Recent year-over-year changes in reported liabilities vary by state, however, with 37 reporting liability increases of less than 5 percent in 2014 and 27 reporting similarly low increases in 2015.  Ten states in 2014 and 21 in 2015 reported liability increases greater than 5 percent.  States that experienced liability increases below 5 percent—such as Hawaii, Illinois, and Louisiana—commonly attributed these changes to lower-than-expected claims values, as opposed to lower health care costs.

In contrast, a number of states with higher premium contributions—including California and New Jersey—reported significantly greater liabilities beginning in 2014, reflecting increases in assumed future costs.   California’s plan actuary attributed $7.1 billion of the state’s $7.9 billion liability increase to changing demographic assumptions to account for longer retiree life expectancy in that year.New Jersey’s 2014 hike included a 5 percent increase in liabilities caused by changes in its mortality assumptions and a 9 percent jump linked to changes in health care cost assumptions. For states with the largest year-over-year change in OPEB liabilities, changes in assumptions were the largest driver in increasing costs.

While changes in long-term assumed investment return rates—often used to discount the cost of future liabilities into present value—did not play a significant role in annual liability fluctuations, Hawaii was a notable exception. Hawaii reported a 37 percent decline in its total liability since 2013, in part because of an increase in its plan discount rate from 4 percent to 7 percent in 2014.

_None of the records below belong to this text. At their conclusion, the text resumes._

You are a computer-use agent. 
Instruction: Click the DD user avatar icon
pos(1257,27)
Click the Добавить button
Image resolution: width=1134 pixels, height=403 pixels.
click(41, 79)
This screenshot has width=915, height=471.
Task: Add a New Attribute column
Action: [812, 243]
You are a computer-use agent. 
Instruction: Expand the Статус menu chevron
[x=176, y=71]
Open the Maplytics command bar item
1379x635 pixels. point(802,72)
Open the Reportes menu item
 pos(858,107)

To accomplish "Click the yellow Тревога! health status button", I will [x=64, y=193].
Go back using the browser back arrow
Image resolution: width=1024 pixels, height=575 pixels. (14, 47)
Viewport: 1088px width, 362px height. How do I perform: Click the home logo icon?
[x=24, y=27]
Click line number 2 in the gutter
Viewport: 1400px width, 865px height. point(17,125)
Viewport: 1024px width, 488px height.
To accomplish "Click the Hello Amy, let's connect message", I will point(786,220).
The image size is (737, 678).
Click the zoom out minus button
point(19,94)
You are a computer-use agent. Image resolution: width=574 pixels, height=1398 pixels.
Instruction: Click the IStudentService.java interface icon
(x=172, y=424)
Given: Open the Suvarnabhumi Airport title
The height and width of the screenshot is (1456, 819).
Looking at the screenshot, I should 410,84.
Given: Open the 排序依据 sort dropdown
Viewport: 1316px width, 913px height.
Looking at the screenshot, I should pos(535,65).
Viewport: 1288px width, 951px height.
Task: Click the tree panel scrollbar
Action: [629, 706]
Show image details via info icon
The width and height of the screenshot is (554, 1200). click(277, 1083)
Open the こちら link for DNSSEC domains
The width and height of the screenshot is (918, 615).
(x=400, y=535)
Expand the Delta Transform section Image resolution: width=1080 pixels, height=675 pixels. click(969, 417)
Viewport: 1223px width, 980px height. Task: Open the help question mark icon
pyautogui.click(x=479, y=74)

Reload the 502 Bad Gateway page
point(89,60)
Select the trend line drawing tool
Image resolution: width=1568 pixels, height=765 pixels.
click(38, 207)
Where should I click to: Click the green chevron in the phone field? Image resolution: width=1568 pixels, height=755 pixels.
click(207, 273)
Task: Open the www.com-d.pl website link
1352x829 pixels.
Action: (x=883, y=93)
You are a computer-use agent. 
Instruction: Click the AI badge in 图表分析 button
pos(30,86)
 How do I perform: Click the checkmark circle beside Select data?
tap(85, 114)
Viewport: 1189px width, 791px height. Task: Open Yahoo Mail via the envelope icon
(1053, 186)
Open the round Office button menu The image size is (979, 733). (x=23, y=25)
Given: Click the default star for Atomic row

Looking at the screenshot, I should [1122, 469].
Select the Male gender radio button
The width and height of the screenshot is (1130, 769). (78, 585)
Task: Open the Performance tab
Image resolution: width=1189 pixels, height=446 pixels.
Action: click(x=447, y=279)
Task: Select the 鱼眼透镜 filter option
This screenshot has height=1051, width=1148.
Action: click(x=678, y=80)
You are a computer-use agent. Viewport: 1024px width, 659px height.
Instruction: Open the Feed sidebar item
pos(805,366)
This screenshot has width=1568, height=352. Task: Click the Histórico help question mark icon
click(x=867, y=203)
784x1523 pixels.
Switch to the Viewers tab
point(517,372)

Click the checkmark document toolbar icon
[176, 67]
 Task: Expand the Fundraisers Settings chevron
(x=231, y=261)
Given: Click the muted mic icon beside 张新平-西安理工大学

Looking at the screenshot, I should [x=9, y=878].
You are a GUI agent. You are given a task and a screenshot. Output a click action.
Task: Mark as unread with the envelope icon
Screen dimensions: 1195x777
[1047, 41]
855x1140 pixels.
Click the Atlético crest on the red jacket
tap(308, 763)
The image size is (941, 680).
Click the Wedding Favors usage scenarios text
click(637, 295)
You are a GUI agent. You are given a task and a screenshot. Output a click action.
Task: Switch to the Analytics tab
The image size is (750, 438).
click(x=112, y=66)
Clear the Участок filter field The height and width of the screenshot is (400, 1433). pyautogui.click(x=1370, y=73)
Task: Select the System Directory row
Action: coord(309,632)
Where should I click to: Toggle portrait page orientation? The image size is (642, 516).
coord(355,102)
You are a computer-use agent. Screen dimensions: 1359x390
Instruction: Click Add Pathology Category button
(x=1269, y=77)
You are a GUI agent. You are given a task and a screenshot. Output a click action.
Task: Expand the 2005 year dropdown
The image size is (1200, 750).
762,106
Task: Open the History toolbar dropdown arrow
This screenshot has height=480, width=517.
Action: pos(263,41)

Although overall OPEB liabilities increased in 2015, some individual state plans experienced lower projected liabilities, which were attributable to lower-than-expected claims values or changes in demographic assumptions. Still, for many states, the gap remains significant between the retiree health care benefits that these governments have promised workers and the funding to pay for them.

Multiple factors could affect reported liabilities in coming years, including future changes to benefits or funding policies, as well as health care inflation or demographic changes that differ from expectations. Policymakers should closely monitor future retiree health care liabilities, and many should consider ways to better manage these costs. Future analyses will examine state approaches to managing OPEB costs while maintaining the ability to pay for promised benefits, the impacts of pre-funding strategies, and the potential legal issues facing states seeking reforms.


Discount rate. The discount rate is the assumed interest rate used to account for the fact that money invested now will accumulate interest and be worth more in the future.

Other post-employment benefits. In addition to pension benefits, state governments offer other post-employment benefits. Expenditures for these benefits consist primarily of retiree health insurance expenses but may also include a small percentage of expenditures for other insurance coverage such as dental, vision, life, or disability.

OPEB liabilities. OPEB liabilities reflect the expected cost of these benefits for current workers and retirees over the course of their lives. These liabilities are self-reported and calculated by each state’s actuary according to the standards set forth by the GASB.